The above is from Joe Lockhart, former Clinton press secretary and current Kerry adviser, about Iraqi prime minister Allawi, who must be the world’s most courageous political leader. They want the voters to believe that Allawi would take on such an incredibly dangerous job for the sake of …George Bush? Will the voters buy such nonsense?

You’d think Lockhart would restrain himself given his involvement in Rathergate. Bush is truly blessed to have such an inept opposition to run against.

Doonesbury on Kerry – 1971

Here’s what Trudeau thought of Kerry back in 1971.

Kerry's Aid and Comfort

Retired Army officer Ralph Peters writes of Kerry’s aid and comfort for the enemy.

Bullseye

Mark Steyn scores a bullseye on Kerry and the post-1968 Democratic Party:

“…a vain thin-skinned droning blueblood with an indestructible sense of his own status but none at all of his own ridiculousness. If Karl Rove had labored for a decade to produce a walking parody of the contemporary Democratic Party’s remoteness, condescension, sense of entitlement, public evasiveness and tortured relationship with military matters, he couldn’t have improved on John F Kerry.”

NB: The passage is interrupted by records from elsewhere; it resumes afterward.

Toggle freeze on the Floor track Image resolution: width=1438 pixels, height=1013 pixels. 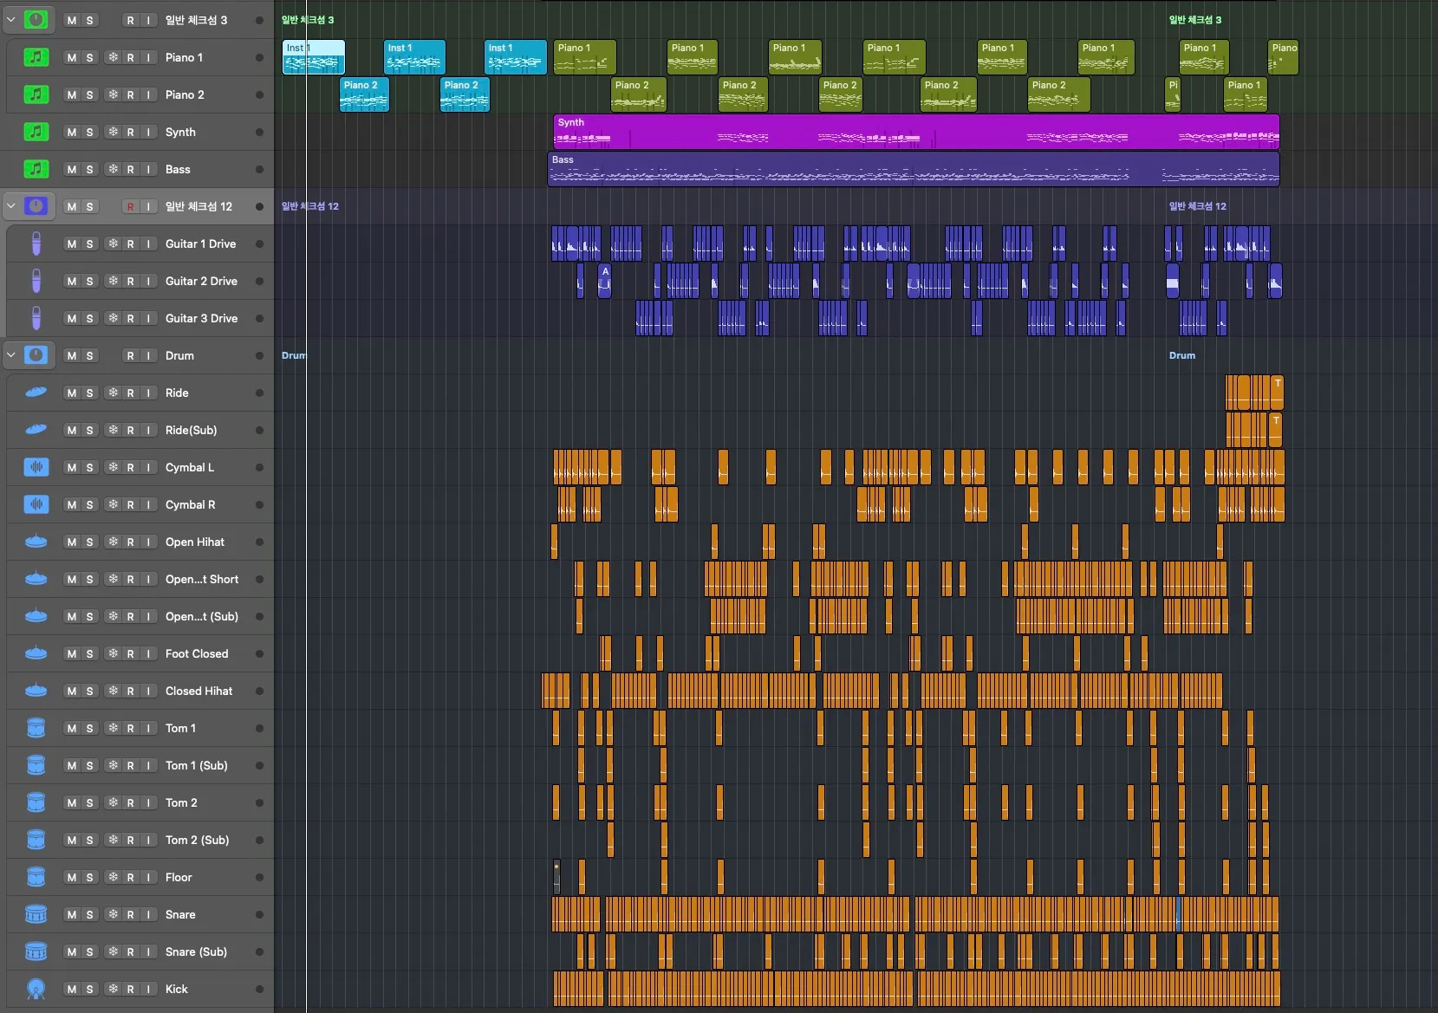(113, 877)

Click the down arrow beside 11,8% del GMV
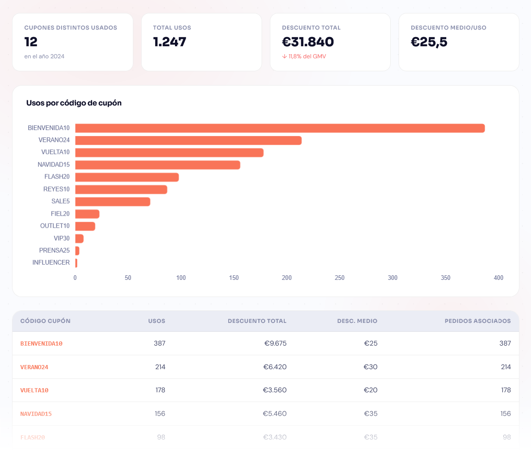[x=284, y=56]
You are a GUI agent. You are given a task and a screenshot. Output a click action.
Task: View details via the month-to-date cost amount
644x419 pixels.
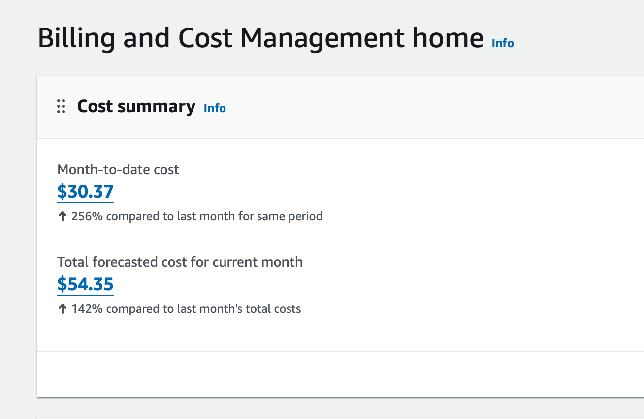[85, 192]
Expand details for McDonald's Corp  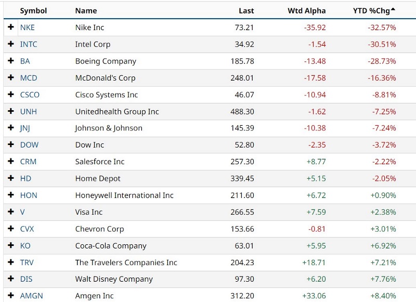(12, 78)
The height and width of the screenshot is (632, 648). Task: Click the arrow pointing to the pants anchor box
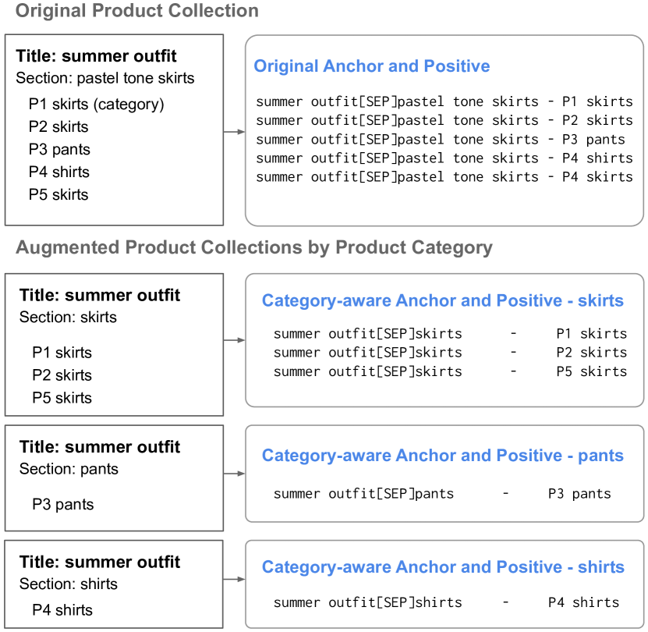[x=234, y=474]
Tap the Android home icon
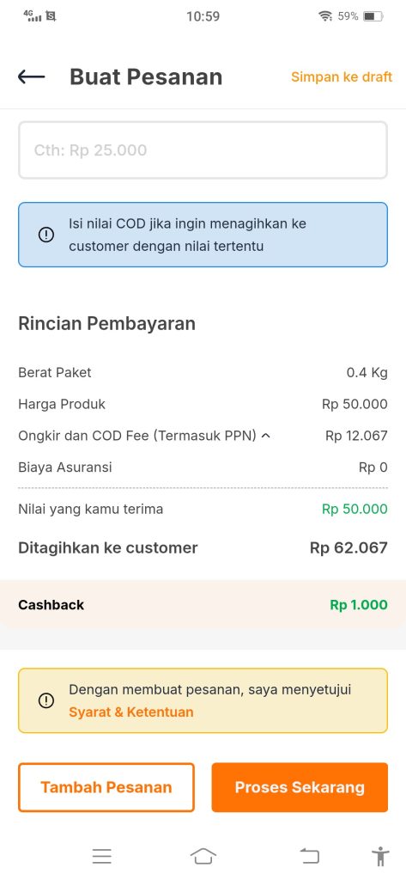 click(203, 856)
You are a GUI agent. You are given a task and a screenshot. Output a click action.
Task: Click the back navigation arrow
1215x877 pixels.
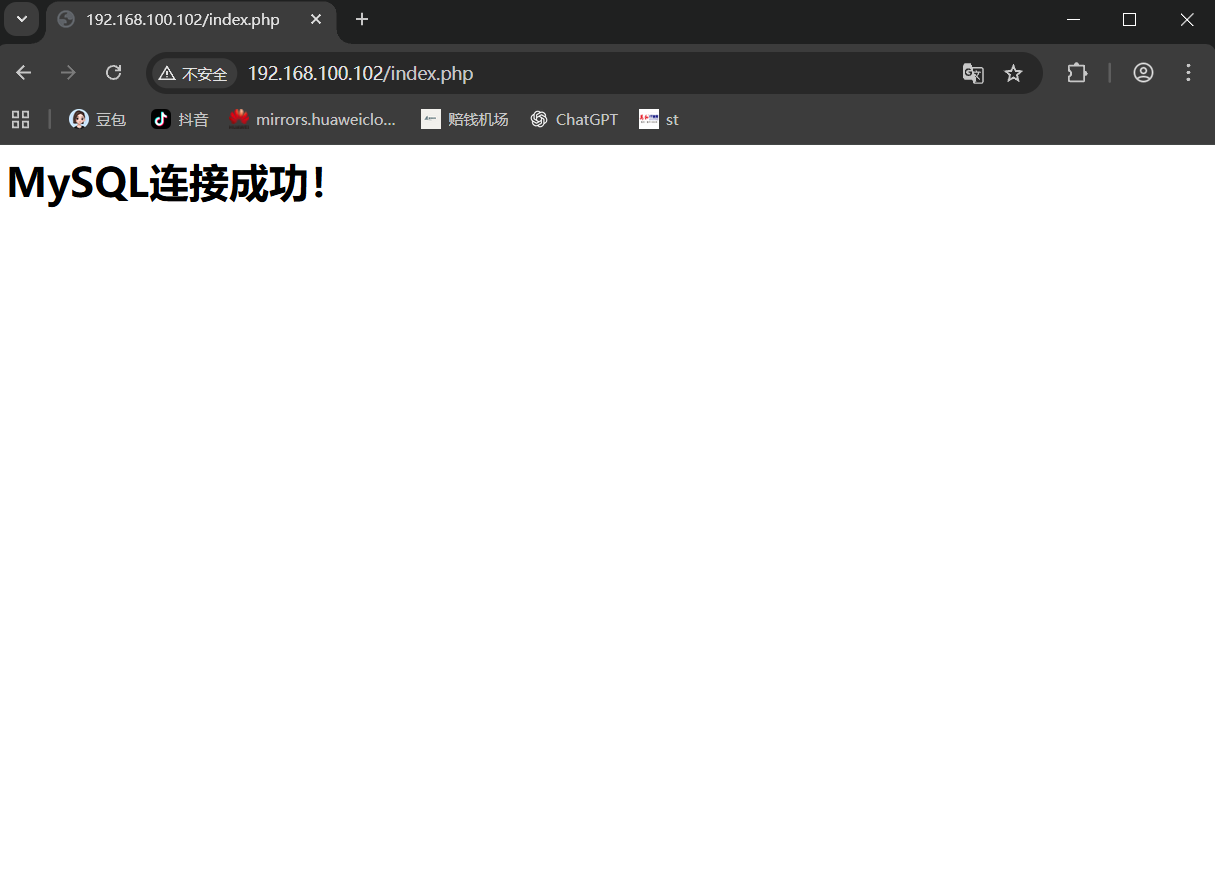(23, 72)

Kerry Back in the Pacifist Fold

Kerry’s speech yesterday seems to show he’s back in the anti-war, pacifist camp for the rest of the campaign. After weeks of playing both ends against the middle, Kerry is now taking the New York Times’ advice that he stop waffling, declare Iraq a disastrous mistake, and proclaim that he will get out if elected.

This is music to the ears of Democrats who have remained firmly in the pacifist groove since their Vietnam era youth. (It’s also music to the ears of jihadists who would only have to wait out the full withdrawal at the end of Kerry’s first term.) Democrats preferred Howard Dean, but voted for Kerry because they believed Kerry’s war service would inoculate him against the charge of being a pacifist, a defense not available to Dean who spent much of the Vietnam War as a ski bum after receiving a 4f deferment.

This, I believe, is a losing strategy. As I said previously, since 1968, voters have tended to reject Democratic presidential candidates except during the 1990’s when there were no obvious enemies Americans needed to worry about. Yes, Carter defeated Ford but this was a result of Ford’s granting a pardon to Nixon and his spectacular debate blunder of declaring Eastern Europe free of Soviet domination. Thus Ford allowed Carter to position himself to the right of the Republican on national security.

It’s possible that Kerry could win if Bush is seen as losing control of events in Iraq and refusing to act with serious military force to put down the “insurgency.” One of the really important lessons of Vietnam is that the public will not support a war if it perceives that the administration is not willing to do what’s necessary to win.

But I find it hard to believe that given the choice between a too cautious Republican and a pacifist Democrat, the voters will choose the pacifist.

I hope American voters emulate the Indonesians, who yesterday voted their appeasing president out, rather than the Spanish who voted the appeasers in.

Michael Berg Again

This from today’s Online Wall Street Journal. West Chester’s Michael Berg , playing off the gruesome murder of his son by Islamic Nazis, compares Bush to Saddam Hussein.

The Phoenixville (Pa.) News reports that at an event sponsored by the Phoenixville Democratic Committee, Michael Berg, father of terrorism victim Nick Berg, made the case for John Kerry:

“I challenge anyone deep in your hearts to realize that Kerry isn’t like Bush,” said Berg. “Bush is like Saddam Hussein. Bush condones rape and murder, and does it with a wink of an eye. Bush says he does it in the name of economic policy.

“John Kerry decried rape, murder and genocide while he was in Vietnam. If you think John Kerry will end this war too soon, I say ‘too soon for what?’ It’ll save our sons and daughters.

“I can’t afford a third party vote. This time, there is only one issue, justice in foreign policy. Vote for John Kerry–I’m going to.”

Kerry’s supporters are beginning to make Howard Dean seem sane by comparison.